Вопрос только в том, найдет ли Всеобщность место в «периодической таблице разумных рас» для создания, которое проявляет себя лишь изменением напряжения темпорального поля? Что-то подсказывало Раскину, что межзвездный паразит не упустит возможности присосаться к такому исключительно узкому специалисту.

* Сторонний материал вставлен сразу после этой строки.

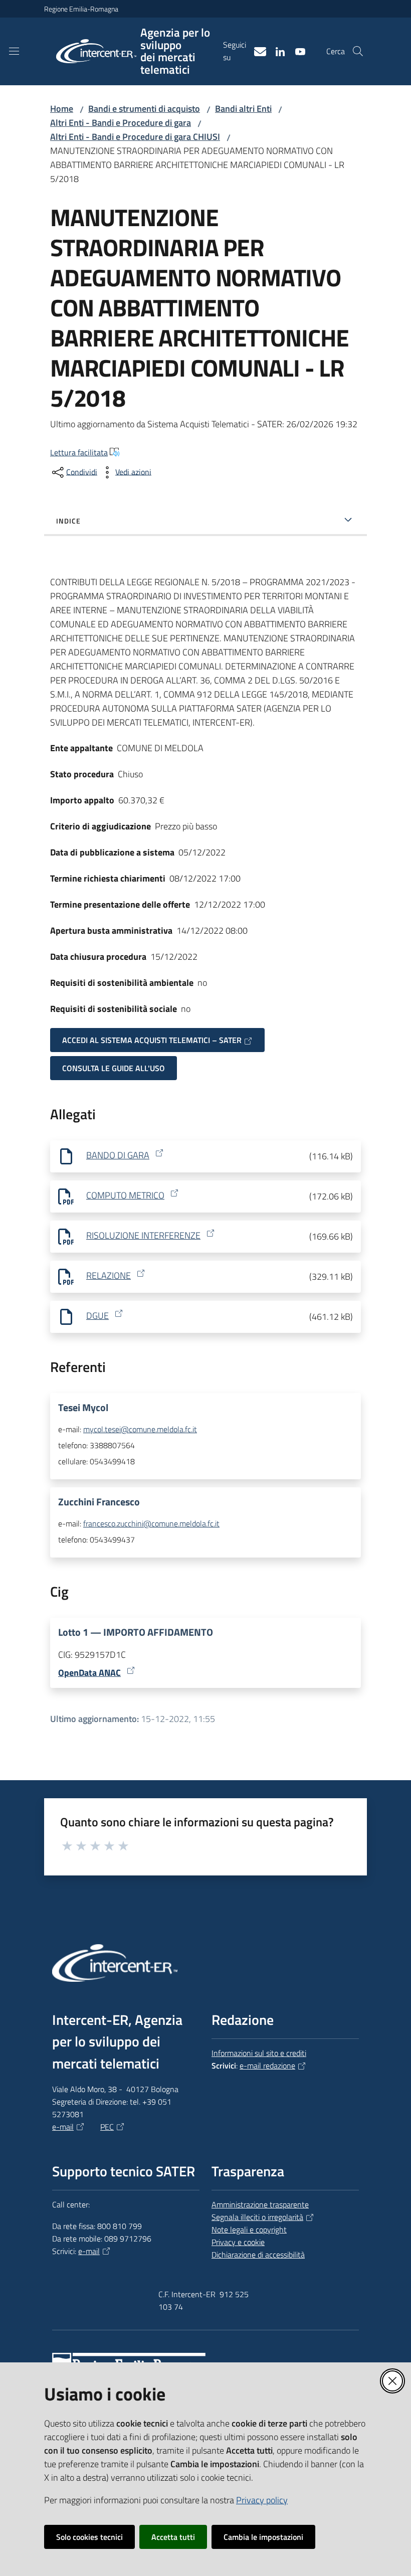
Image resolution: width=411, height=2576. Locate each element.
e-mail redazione (267, 2065)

…Когда его вели по центральному проспекту Северной Короны к гиперпространственной станции, он не смог побороть искушения. Пробовал Всеобщность так и эдак, все-таки он был серфером и имел преимущества над остальными… Например, над теми, кто вел его в это же время под прицелом своих пистолетов. А Всеобщность, в свою очередь, пробовала его. Постоянно напоминала о себе, пробивалась сквозь возведенную защиту безобидными голосовыми и визуальными галлюцинациями, искушала его, аки змий поганый. Раскин слышал низкочастотный гул — так трепетали недра планет, перед тем, как разродиться землетрясением. Только теперь это землетрясение зрело внутри него, глубоко (в душе?) под покровом угнетенного сознания.

«Оставь сомнения. Присоединись!»

Тау Кита вошло в фазу ежедневного затмения. Оно не было полным — из-под нижнего края Джуниора виднелся сверкающий плазменный язык, — но Северная Корона погрузилась в прозрачные янтарные сумерки. Из зенита на улицы города устремились десятки «змеекрылов». Оглашая полуденный вечер нетерпеливым клекотом, твари облепили каждую урну, каждый мусорный бак, словно сентябрьские осы — грозди перезревшего винограда; они принялись выбрасывать наружу несъедобные ошметки и хватать друг друга клацающими, как садовые ножницы, челюстями, ссорясь из-за редких съедобных кусков.

«Оставь сомнения. Вспомни — космический фактор! Ты нужен нам, а мы — тебе!»

«Хорошо, — сдался Раскин наконец и мысленно протянул руку запертому в клетке зверю, готовый при первом же резком движении хищника отдернуть ее обратно. — Что вы от меня хотите?..»

«Чувствую ли я грусть? Да, она во мне».

И он увидел себя, раздавленного горем. Маленького мальчика, сидящего на земле возле облепленного кольцами «змеекрылов» тела. Руки, которыми он в безвыходном, глухом отчаянии обхватил голову, были покрыты свежими ранами. В отличие от Раскина, мальчик не был ни сильным, ни смелым. Он не смог спасти отца, когда на их ферму напали те люди. О, напавшие боялись! Боялись так сильно, что поспешили убить всех, кого видят: и хозяев, и работников, даже собак и кошек; они знали, что может не хватить духа сделать это минутой позже, ведь «зомбаки» так походили на людей, которых они еще вчера называли «родней». Но мальчик боялся сильнее. За него боялась вся Всеобщность. И на следующее утро он, единственный, избежавший расправы человечек, не смог отбить отца от свалившихся на голову острозубых падальщиков. А ведь тот еще дышал!

Это происходило сейчас, в эти секунды, на теплом, лесистом севере.

И Раскин понял: куда его грусти до того черного чувства, что царит в душе ребенка. Всеобщность пассивно наблюдала за свежим, малообъемным кластером, не пропуская деструктивную боль в свою структурированную систему, — масса Грибницы в организме ребенка была еще недостаточной, чтобы забрать его в мир грез. Не сейчас, но, может, завтра или послезавтра… если успеет эвакуационная группа.

«Чувствую ли я боль? Да, она во мне».

Он оказался на безымянной планете, находящейся возле Сектора Веги. Совместный десант людей и ххта провалился: у дьяволов в сине-черной униформе оказалась поддержка с воздуха, — укрытые до определенного момента среди скал переоборудованные «транспортники» поднялись в небо. Металлические громады — на вид громоздкие и неповоротливые — ловко маневрировали, поворачивая нападающим то один борт, то другой. Тяжелые кинетические пушки корежили снарядами землю, бойцы Всеобщности гибли один за другим.